The more I thought about retirement, the more excited I got about the different things that I would have the time to do, beyond doing survival maintenance around the house (doing just enough to keep things going), get back in shape and the many things that I have started to do.
Your self-identity isn’t defined by your job. You have a life and and sense of self worth not dependent on work. This is important. There are few things sadder than someone who retires and discovers he has no life outside of work. If you have at least some friends who are not co-workers, enjoy hobbies or other activities you are much closer to being ready to leave the job.
I have never been “who I am at work” once I leave work, but the 24/7 lifestyle that teachers live in today’s world, gave me little chance for life beyond being a teacher.
What do you want to do with the rest of your life? When do you want to do it? Aren’t those the most important questions? When you can answer them you may be ready.
I really don’t know the answer to this question, but I tend to take it one day at a time and try to prepare for the future a bit. Yes I am doing “it” a little earlier than most folks, but at the same time, I was ready and wanted to take advantage having time being my own, not someone else’s, now instead of later.
I urge you to go over to Satisfying Retirement and read Bob’s post How Do You Know When to Retire? to see which ones of his descriptions apply to you.
Just about the entire list that Bob described in his post How Do You Know When to Retire? applied to me when I decided to resign from teaching on June 1st.
A couple that applied to me directly also were that:
- I disagree with where Education is headed in the United States.
- My chosen profession had become a 24/7 lifestyle when school was in session.
- Finally, the negativity directed at the teaching profession by political leadership, corporations and the media was a constant drain. I felt as though my hard work was not enough and that I needed to do more and more, but as I went down that slippery slope, I just got burnt out.
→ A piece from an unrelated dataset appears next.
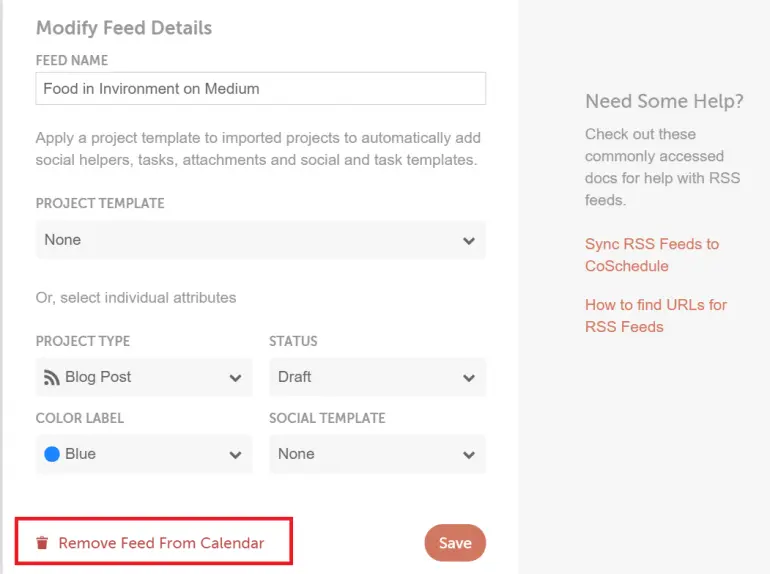Click chevron arrow of Project Template dropdown
770x574 pixels.
click(x=469, y=241)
No I can definitely say that most of the things on Bob’s list were pretty spot on about knowing when it is time to retire. There is no doubt for me when I look back, that it was time for me to leave the workplace for all the reasons that he listed and a few others of my own.
I live much more simply, I am not ruled by the clock and my biggest stress is if the wife decides for me which honey-do item she wants me to work on that I really didn’t want to do today. We work it out 🙂
You know something else, I am very glad that I did sort of retire when I did.